▶ **Work task**: Your answer is the lines below, exactly, from the one that contains "Viewport: 1568px width, 595px height." through the one that contains "the View Setup", both included.

==== Data shown

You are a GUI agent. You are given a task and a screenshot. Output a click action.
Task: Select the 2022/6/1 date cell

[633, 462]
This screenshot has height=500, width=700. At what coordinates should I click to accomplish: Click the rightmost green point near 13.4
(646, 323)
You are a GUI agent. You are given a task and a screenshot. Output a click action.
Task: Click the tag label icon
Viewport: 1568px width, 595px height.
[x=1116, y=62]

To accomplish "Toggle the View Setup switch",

========
==== Data shown

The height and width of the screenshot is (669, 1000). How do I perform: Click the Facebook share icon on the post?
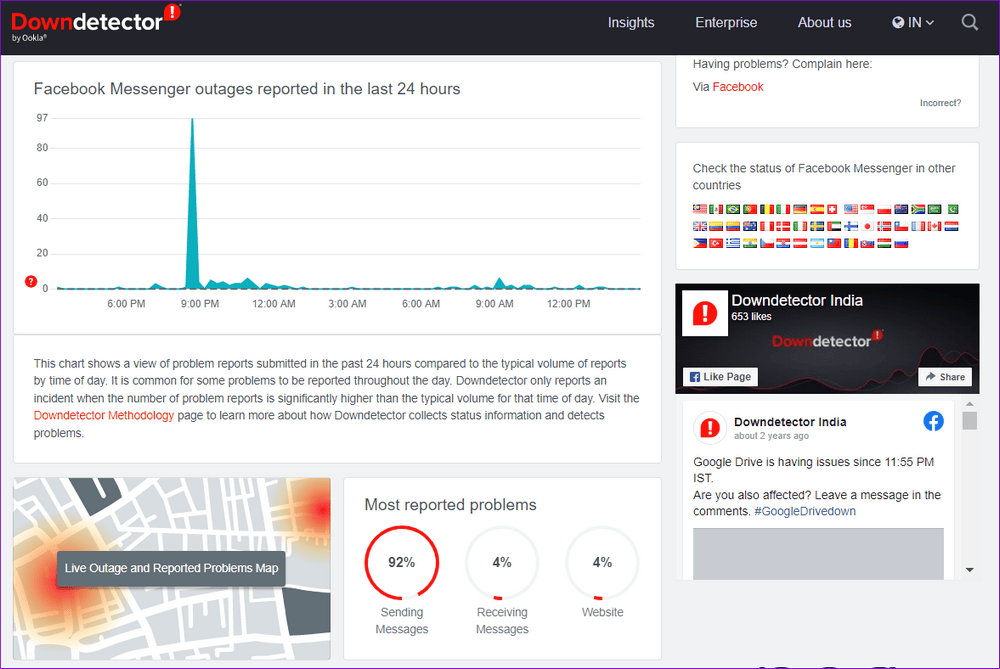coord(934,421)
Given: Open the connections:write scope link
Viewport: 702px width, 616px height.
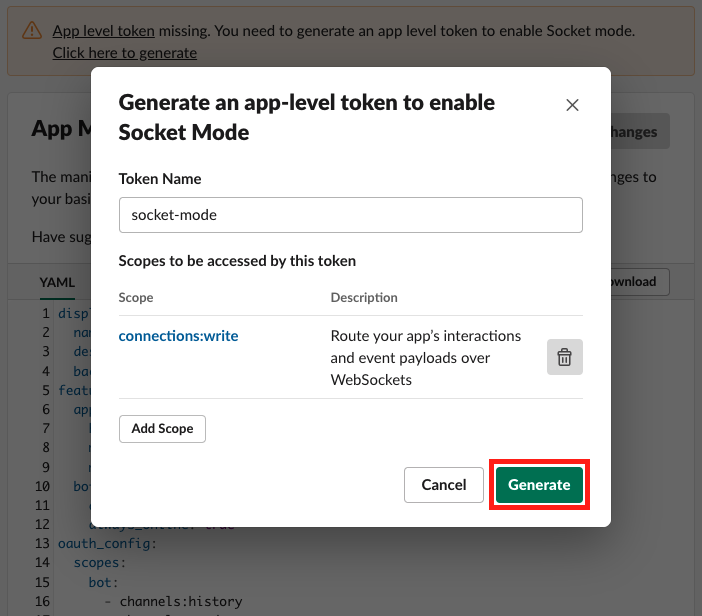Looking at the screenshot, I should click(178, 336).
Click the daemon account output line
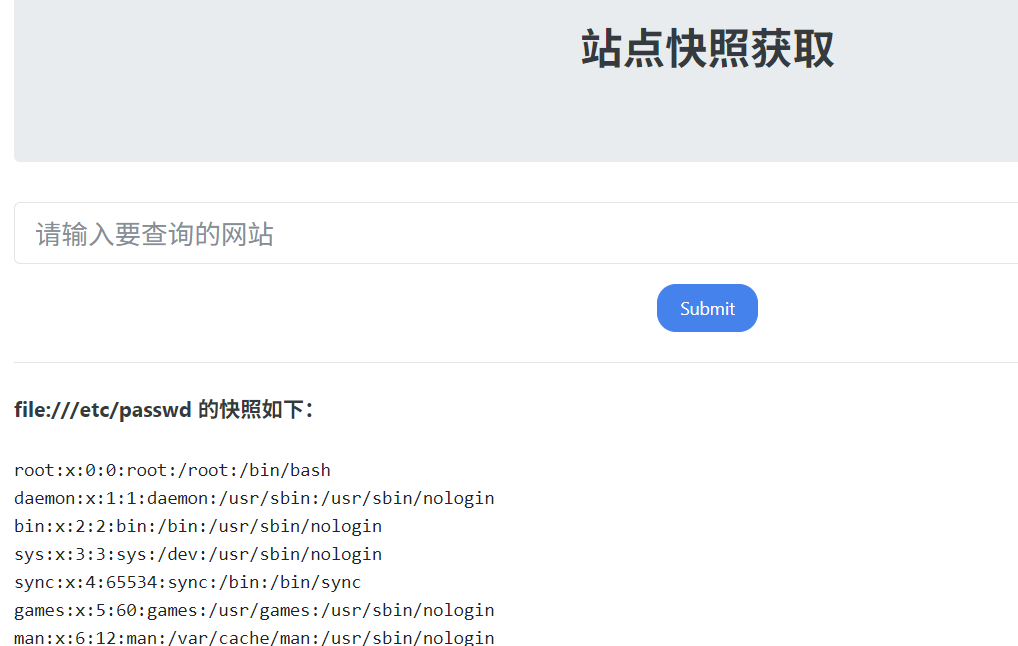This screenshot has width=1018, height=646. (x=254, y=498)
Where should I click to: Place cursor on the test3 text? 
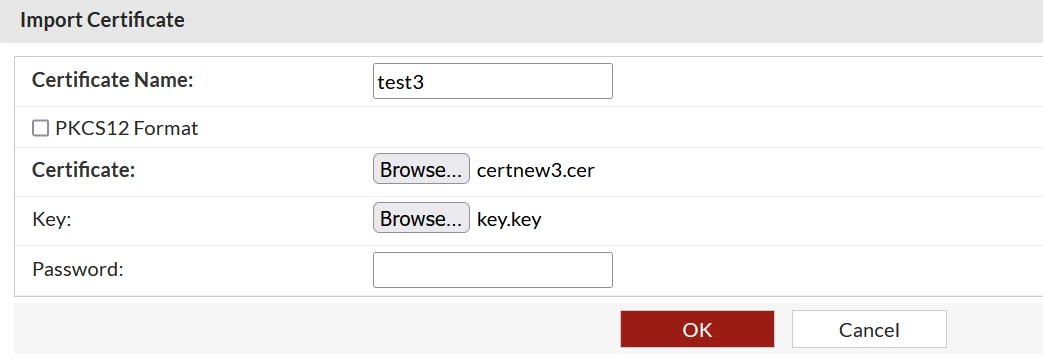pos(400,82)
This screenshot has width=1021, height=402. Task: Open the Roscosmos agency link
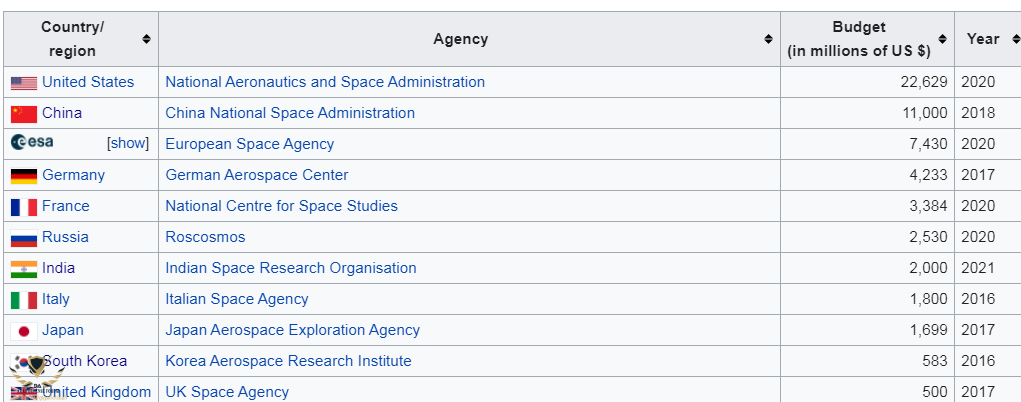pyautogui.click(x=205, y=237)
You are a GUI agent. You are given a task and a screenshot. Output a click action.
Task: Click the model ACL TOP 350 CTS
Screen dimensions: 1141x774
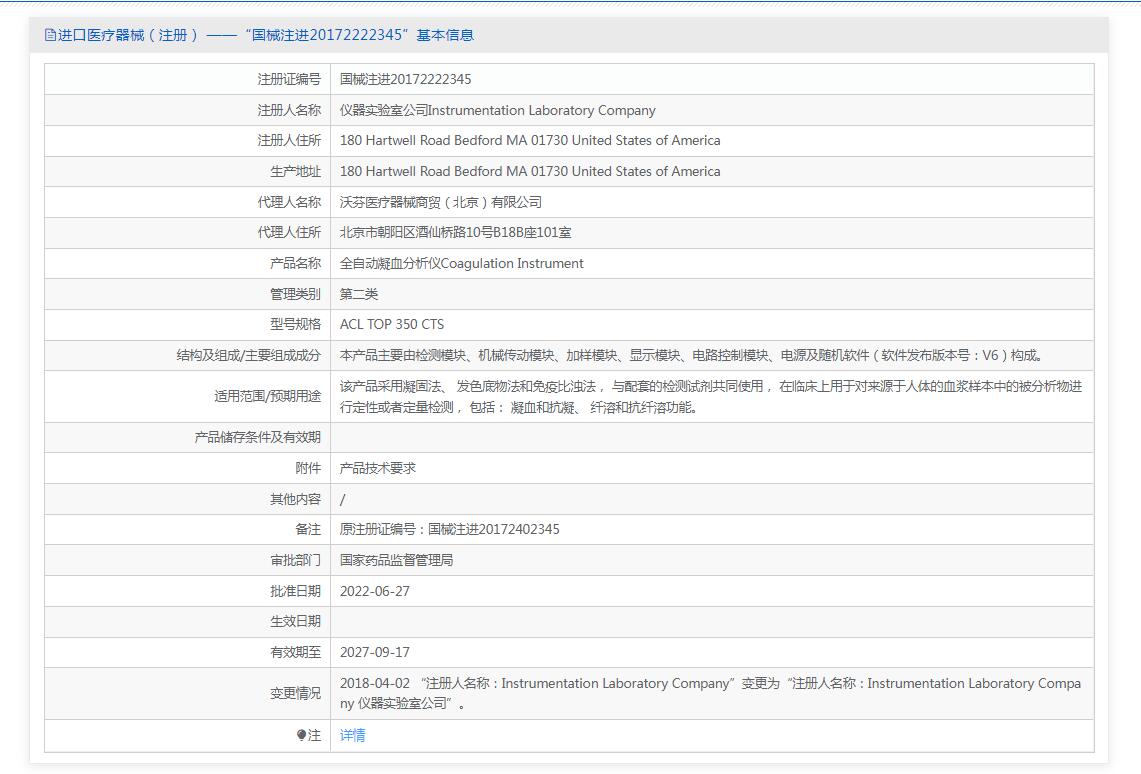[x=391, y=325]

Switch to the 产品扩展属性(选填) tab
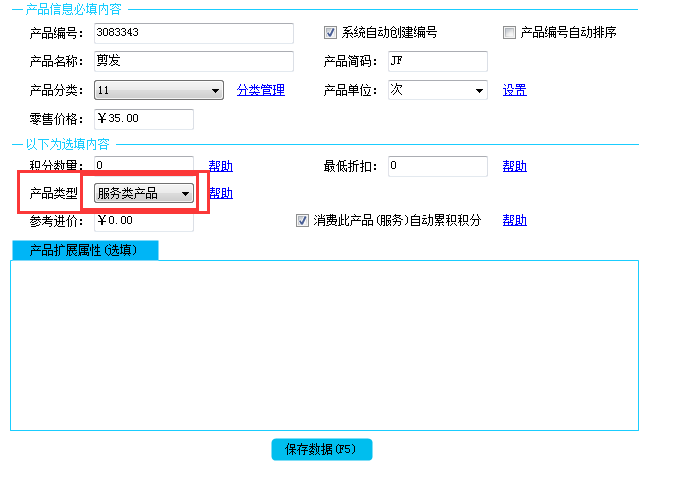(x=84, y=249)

========
==== Data shown

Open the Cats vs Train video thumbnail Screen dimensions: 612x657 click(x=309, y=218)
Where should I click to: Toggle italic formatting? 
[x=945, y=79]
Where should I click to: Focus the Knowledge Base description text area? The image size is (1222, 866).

========

▶ **Task output**:
Viewport: 1568px width, 595px height.
[x=1116, y=62]

To accomplish "Toggle the View Setup switch",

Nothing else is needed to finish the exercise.